Der achtstellige Betrag suggeriert es schon: Es geht nicht nur um Vorgriffsrechte auf einzelne Spieler, sondern auch um eine strukturelle Zusammenarbeit, und zwar im Jugendbereich. Den Münchnern ist das so viel wert, weil sie die Erfahrung gemacht haben, dass es für die Entwicklung vieler Kinder nicht förderlich ist, zu früh das Bayern-Emblem zu tragen. Gerade jene Talente, die im Freistaat aufwachsen, können sich erst einmal in Ruhe bei der sehr bayerisch daherkommenden SpVgg entwickeln. Und Schwabls große Stärke ist die Bodenständigkeit, die ein FC Bayern in vielerlei Hinsicht nicht mehr liefern kann.
Unterhaching erhält also Geld dafür, gute Kontakte zu Spielereltern zu pflegen, und auch mitzuentscheiden, wann ein Talent reif genug ist, ins Leistungszentrum der Bayern zu wechseln.

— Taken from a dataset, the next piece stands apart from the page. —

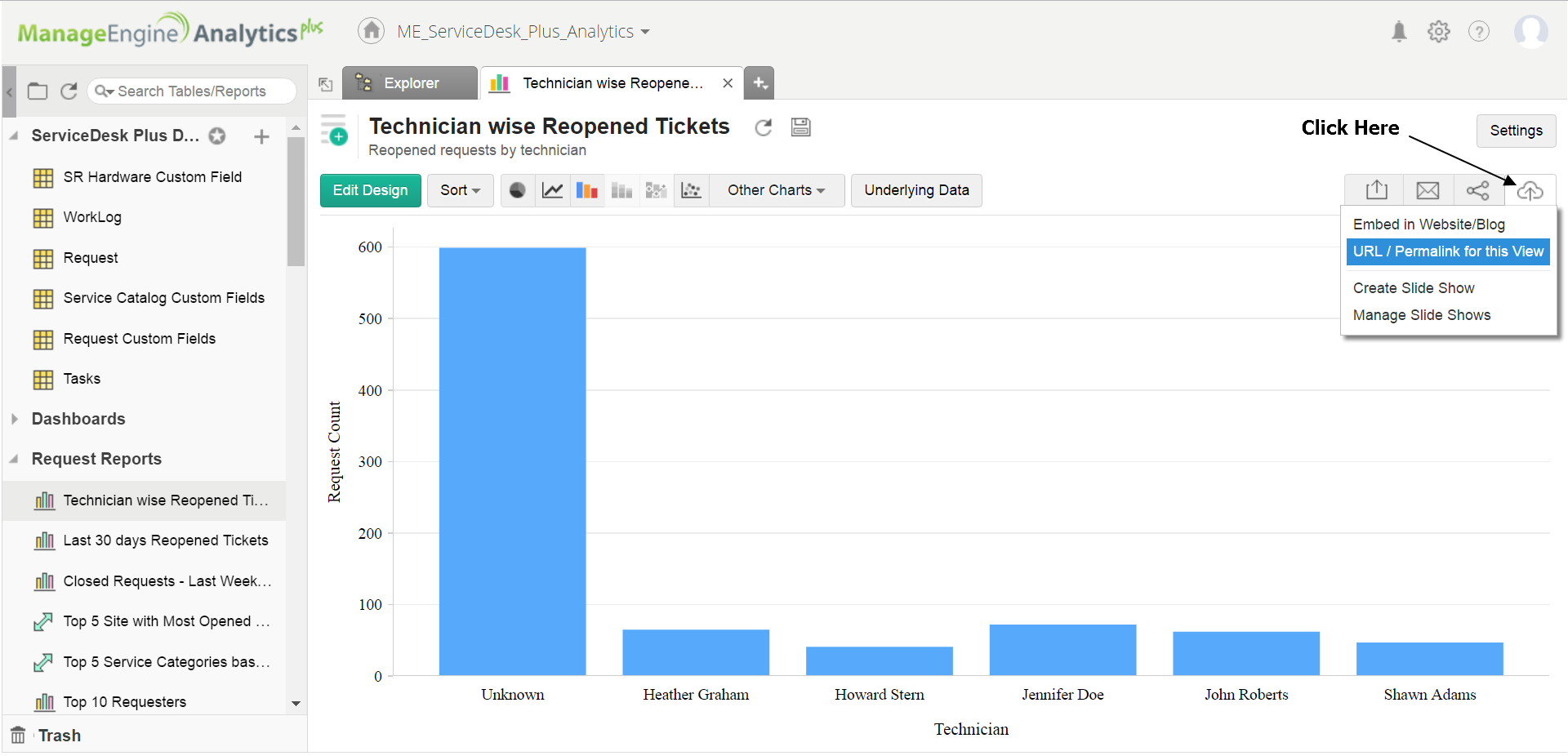The height and width of the screenshot is (756, 1568).
Task: Click the cloud publish icon
Action: pos(1530,190)
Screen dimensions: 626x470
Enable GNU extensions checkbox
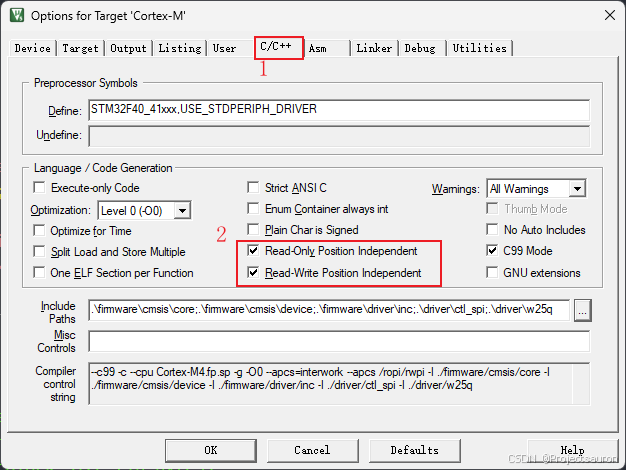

Umgekehrt hoffen sie in Haching darauf, als Partner der Bayern im Konkurrenzkampf mit vielen anderen Nachwuchs-Leistungszentren (1860!), noch mehr Talente binden zu können. Die dann entweder mit ihrer Qualität oder ihrem Marktwert helfen, den Verein im Profifußball zu halten.
Der von der Gemeinde angebotene Stadiondeal dürfte für den Verein zu kurzfristig anberaumt sein
Aktuell steht Unterhaching sportlich aber auch deswegen so schlecht da, weil man „Qualität nicht eins zu eins ersetzen“ konnte, wie Trainer Marc Unterberger es formuliert. Im Sturm zum Beispiel fehlt ein echter Knipser. Auch ist bekannt, dass Unterhaching vor knapp zwei Jahren schon einmal zwei Monate lang keine Gehälter an seine Mitarbeiter zahlen konnte, weil der Verein von der Hand in den Mund lebt. Erhebliche finanzielle Engpässe, so ist zu hören, soll es gerade jetzt auch wieder geben. Da tut jede Finanzspritze gut, etwa eine Teilnahme am DFB-Pokal. Oder, noch schneller, eine Überweisung von der Säbener Straße.
In Unterhaching gibt es noch eine andere Baustelle: Der Verein will der Gemeinde das Stadion abkaufen, mitsamt anliegendem Areal für 7,56 Millionen Euro. Der Deal hierfür soll nicht mit dem Geld aus der Kooperation bezahlt werden und dürfte deshalb nur mit einem zusätzlichen Investor zu stemmen sein. Die Gemeinde hat einen notariell unkomplizierten Verkauf bis zum 30. November angeboten. Das allerdings dürfte für den gerade viel beschäftigten Verein zu früh kommen. Was aber nicht bedeuten muss, dass der Kauf danach nicht doch noch über die Bühne geht.